Bientôt un corps efflanqué, voûté, bossu, difforme, d’une maigreur qui faisait ressortir toutes les saillies des os, se hasarda hors de son antre ténébreux.

– C’est toi, Antoine ! dit le démon avec l’accent du plus profond étonnement. Il faut que les temps t’aient bien changé pour que tu viennes me rendre visite. Que dirais-tu si je te recevais comme tu le fis avec moi lorsque tu vivais dans ta solitude ?

– Satan ! dis-moi, as-tu besoin d’âmes humaines ?

– Eh mais ! n’es-tu plus l’ermite Antoine ? s’écria le démon étonné d’une telle question.

Mais le saint, tout à sa pensée, continua :

– Ecoute. Ce soir, à minuit, prends un rocher, précipite-le sur le village du Levron ; tu pourras compter les victimes ; elles t’appartiennent. Mais, si tu ne réussis pas dans ta besogne, tu quitteras le pays et n’y reparaîtras plus jamais.

L’accord fut conclu entre les deux parties, le saint regagna sa niche dans la chapelle et le démon rentra dans son antre.

Dès la nuit tombante, on aurait pu voir le diable explorant en tous sens l’alpage du Lein, en quête d’un rocher assez gros pour faire la besogne à laquelle on le destinait. Enfin, il trouva son affaire, s’assit dessus, caressa sa barbiche et ricana d’une sinistre façon :

– Ah ! ah ! gens du Levron ! depuis assez longtemps je vous guette et vous épie. Je vais vous préparer un bon petit feu de braise pour chatouiller vos nerfs ! Une danse nouvelle, à laquelle vous n’êtes pas préparés, vous attend ! Ah ! ah ! ah !

A l’heure convenue, le démon chargea le rocher sur ses épaules et se mit en route. Il devait remonter une pente assez raide avant d’atteindre le col, mais malgré son pesant fardeau, il marchait allégrement, savourant d’avance son prochain triomphe.

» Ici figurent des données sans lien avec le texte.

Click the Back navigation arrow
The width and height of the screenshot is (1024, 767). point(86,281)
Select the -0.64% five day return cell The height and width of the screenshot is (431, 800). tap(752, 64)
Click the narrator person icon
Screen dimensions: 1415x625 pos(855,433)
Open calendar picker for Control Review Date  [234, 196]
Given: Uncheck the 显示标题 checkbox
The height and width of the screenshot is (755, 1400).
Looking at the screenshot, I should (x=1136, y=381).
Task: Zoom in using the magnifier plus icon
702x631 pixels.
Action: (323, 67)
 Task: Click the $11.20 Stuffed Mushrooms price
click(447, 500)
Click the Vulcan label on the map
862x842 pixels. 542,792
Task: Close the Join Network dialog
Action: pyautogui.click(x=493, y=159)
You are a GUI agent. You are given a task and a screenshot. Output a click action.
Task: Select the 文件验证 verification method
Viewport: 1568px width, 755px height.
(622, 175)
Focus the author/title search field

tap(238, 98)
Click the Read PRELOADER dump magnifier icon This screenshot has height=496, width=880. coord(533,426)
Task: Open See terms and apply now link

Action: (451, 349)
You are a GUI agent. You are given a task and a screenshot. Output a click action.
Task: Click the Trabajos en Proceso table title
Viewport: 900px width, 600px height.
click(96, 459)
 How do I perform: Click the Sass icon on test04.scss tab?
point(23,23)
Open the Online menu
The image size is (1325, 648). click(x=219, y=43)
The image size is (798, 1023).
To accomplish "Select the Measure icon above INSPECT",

Encore quelques minutes et le bloc va rouler sur les malheureux habitants qui, sans défiance, valsent encore dans la salle de bal. Le col est là, à deux pas, on l’aperçoit à travers la clairière ; aussi la face diabolique s’illumine et s’épanouit.

Mais !… qu’y a-t-il ? Satanas a failli trébucher et, pourtant, il n’a heurté aucune pierre du chemin ; puis sa charge lui paraît beaucoup plus lourde… Encore un choc ! et les jambes du démon flageolent sous le poids. Il avance pourtant, mais son front ruisselle et son corps est plié en deux. Voilà qu’il ressent tout à coup une nouvelle secousse suivie d’une autre encore ; c’est maintenant un véritable assaut qui se livre sur son dos, à son insu. Le fardeau devient si lourd que la pierre s’écrase sur son échine ; le démon chancelle, laisse choir le rocher et s’enfuit en rugissant.

Que s’est-il donc passé ? Quel a été le bon génie protecteur du village, plus fort que Lucifer et que saint Antoine ? Voici :

Malgré le petit péché qui irritait si fort l’austère saint, les gens du Levron exerçaient envers tous les malheureux la plus large hospitalité. Et c’est par centaines que les mendiants venaient chaque automne frapper aux portes et toutes les mains s’ouvraient pour eux. C’est cette vertu qui avait sauvé les habitants.

En effet, Saint Jean avait eu connaissance du dessein de son confrère et il s’était promis d’en empêcher l’exécution. Il avait fait appel aux âmes de tous les pauvres secourus par la charité des gens. Elles étaient arrivées en nombre et toutes, les unes à la suite des autres, avaient sauté sur le rocher ; comme elles avaient apporté les aumônes offertes jadis par les Levronins, le bloc était devenu si lourd que Satan perdit la partie et s’enfuit assouvir sa rage impuissante dans les rochers de la Pierre à Voir où, nuit et jour, il roule d’énormes blocs dans de vertigineux précipices.

La pierre qui devait être fatale au village du Levron est là, comme un monument irrécusable du pouvoir de la charité ; à sa partie inférieure, elle est percée d’une excavation dans laquelle on remarque très bien, dit-on, l’empreinte des vertèbres du démon. Les gens du Levron gardèrent une dent contre saint Antoine. Comme sa chapelle tombait en ruines, ils en édifièrent une nouvelle qu’ils placèrent sous le vocable de Saint Jean ; on ne danse plus guère à cette fête patronale ; par contre, à la Saint-Antoine, on se divertit trois jours durant à la barbe du saint.